1. = Exercise 73 in §3.12 of the text.
   Suggestion: We can use Theorem 6 as one of our starting points, of course. In addition, we have the result of Supplementary Exercise #2, which we can combine with Threorem 6 to find the values of the ratios   ^r/_s ,   ^r/_t ,   and ^s/_t .   { More literally, if we set   ^r/_s ,   [for instance] equal to the value predicted by Theorem 6 and then clear denominators, we obtain a linear equation in the unknowns   r   and   s.   Proceeding in this way, we get a system of linear equations in the unknowns   r, s,   and t.
    
2. Use Theorem 7 [or Corollary 10] of Chapter 3 of the text, along with the result of Supplementary Exercise #7 to derive the formula for the Circumcenter given in Theorem 13 of Chapter 3 of the text.
   Suggestion: Presumably you've already done all of the really heavy lifting by now, and this part should follow by a fairly simple substitution.

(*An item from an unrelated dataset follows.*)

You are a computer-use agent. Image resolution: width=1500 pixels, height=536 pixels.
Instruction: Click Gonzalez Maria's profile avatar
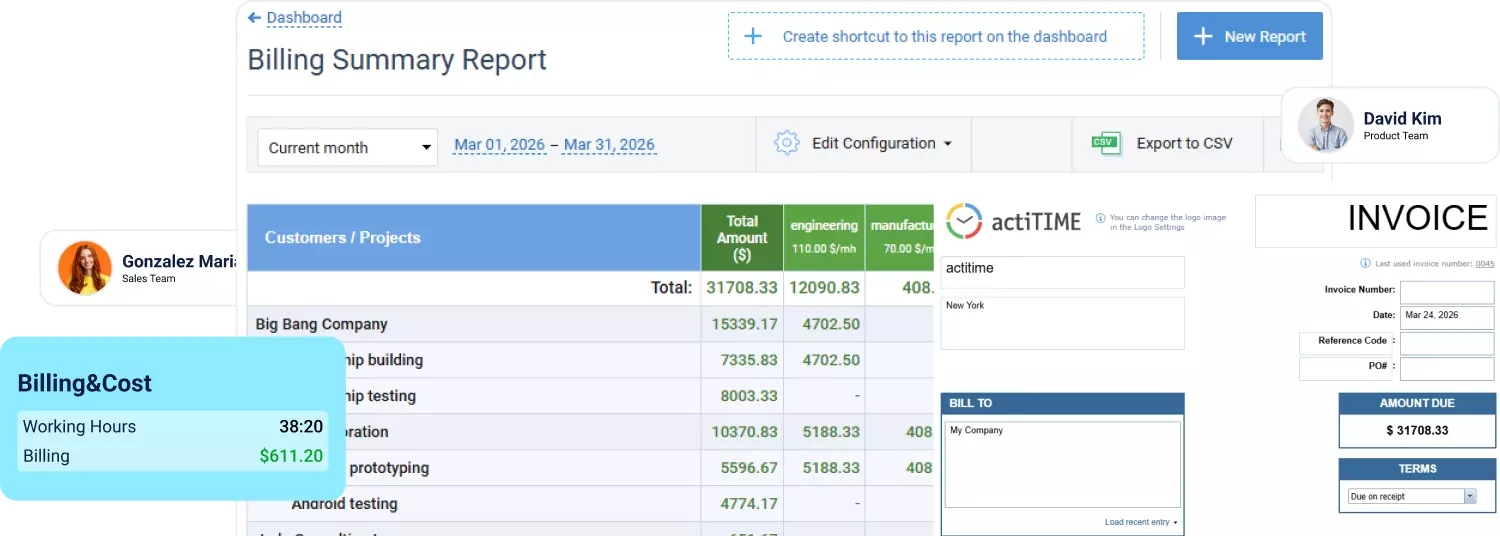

Hint for problems #2 and #3 in §5.9:   To answer the question about orientation of an isometry obtained by composition or conjugation, we need to find out whether the determinant of its matrix part is +1 or -1. The main linear algebra fact needed for this purpose is that if   U   and   V   are   n by n   matrices, then the determinant of the product is equal to the product of the determinants; thus:
           det(UV) = det(U)·det(V).
And also, in the case of an invertible matrix  U,   we have:
           det(U ^-1) = ¹/_det(U) ,
because the identity matrix has determinant = 1 and   U·U ^-1 = 1   (the identity matrix).   Well, maybe one could claim that the formula for   det(U ^-1)   isn't such a big deal in the case where   U   is orthogonal, since we have   det(U) = ±1   in this case anyway. Nonetheless, it still could be the right way to think about things when you're considering conjugate matrices.
 

Note:   In addition to the problems already mentioned above, please remember that the assignment includes two other problems from §5.9 of the text, namely #4 and #12.